» **PROBLEM**
Copy out the data from the line containing "At what coordinates" to its last line, exactly. No pictures.
Content starts
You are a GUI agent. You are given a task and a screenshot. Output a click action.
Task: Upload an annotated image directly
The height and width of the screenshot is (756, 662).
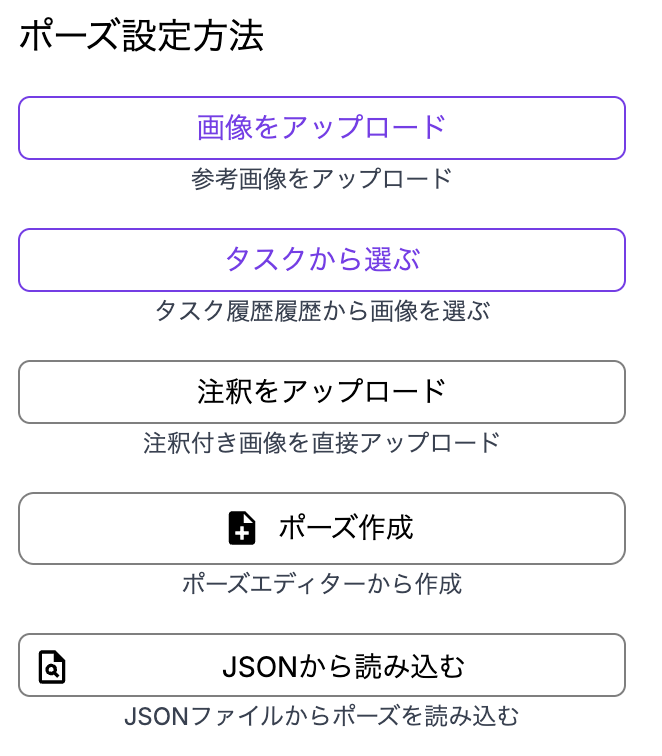(322, 392)
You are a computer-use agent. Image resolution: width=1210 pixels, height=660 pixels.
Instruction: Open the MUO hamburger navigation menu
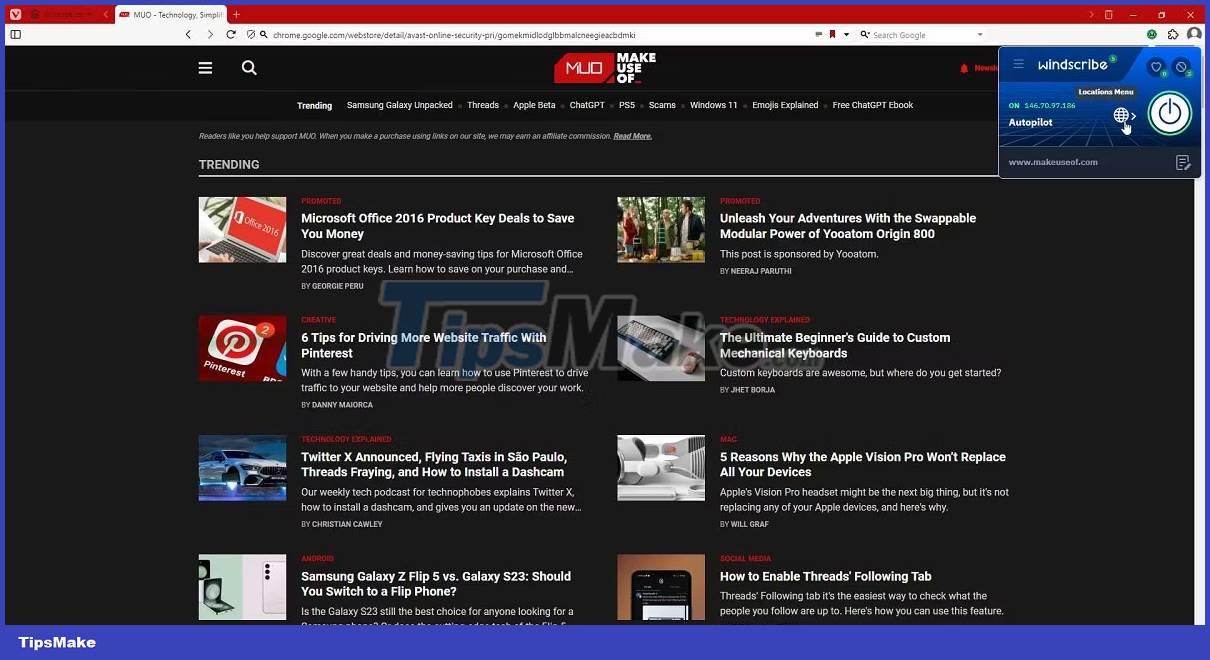205,68
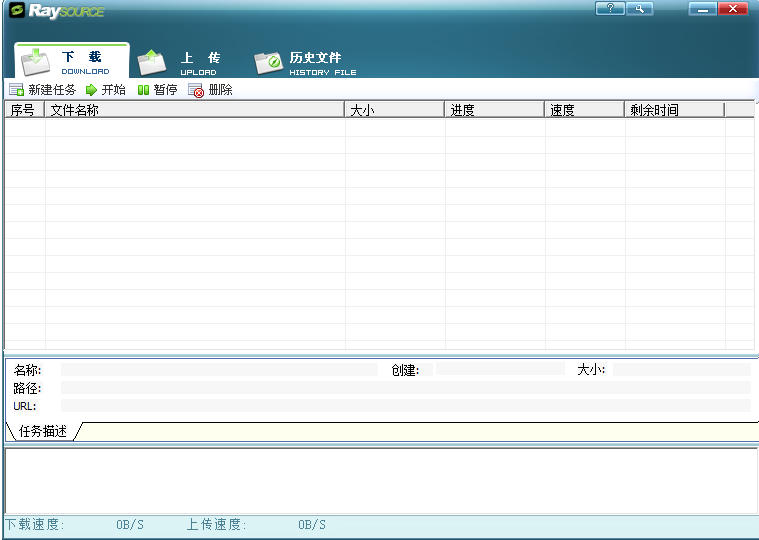The image size is (759, 540).
Task: Click the Delete (删除) toolbar icon
Action: click(196, 90)
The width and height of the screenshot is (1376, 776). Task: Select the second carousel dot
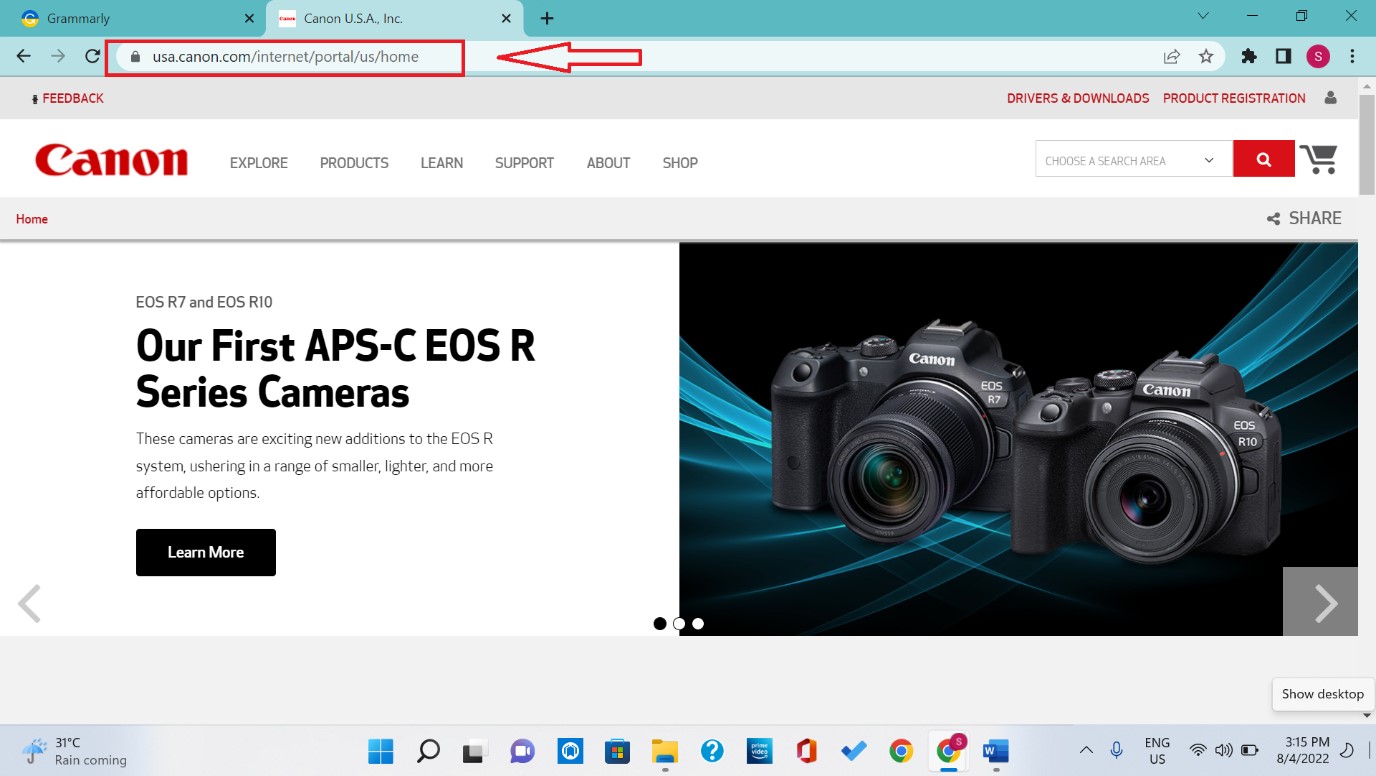(x=679, y=623)
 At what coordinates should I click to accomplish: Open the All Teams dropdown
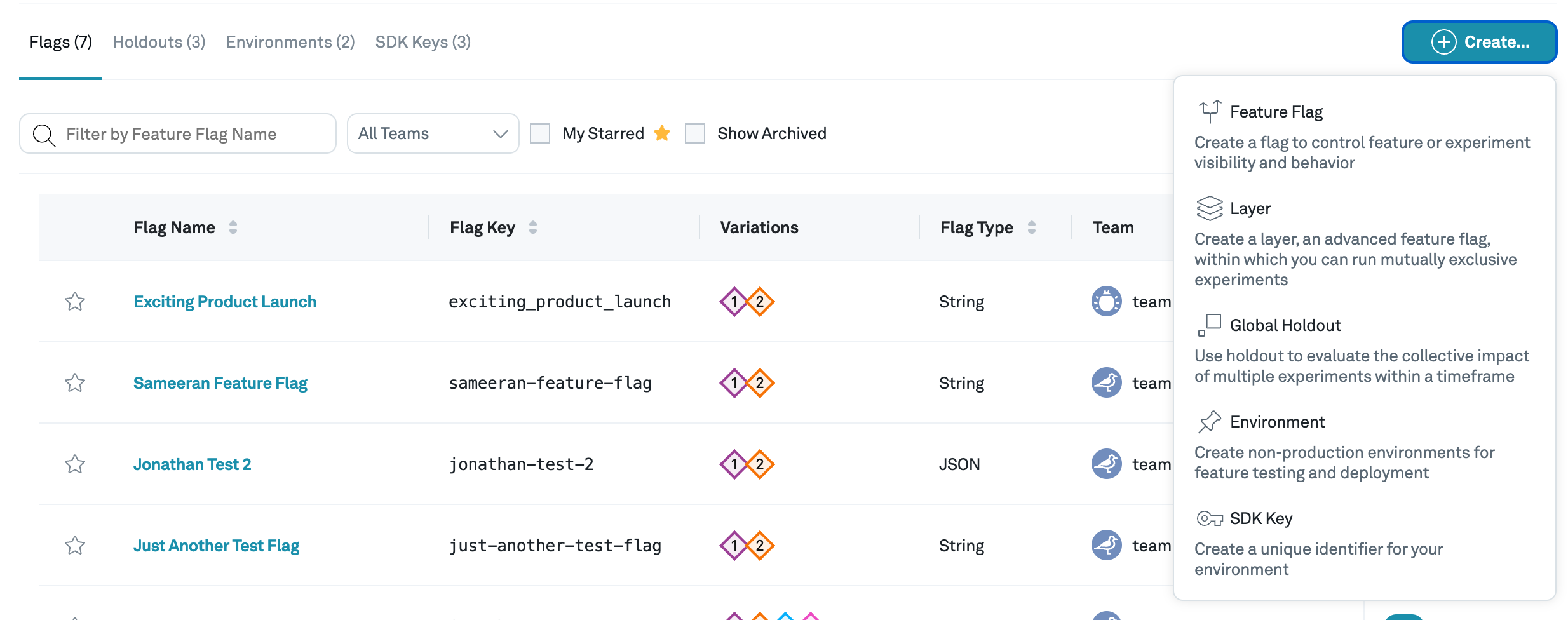[433, 133]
Content ends
» **WRITTEN RESPONSE**
 At what coordinates should I click to accomplish: Open the All Teams dropdown
[433, 133]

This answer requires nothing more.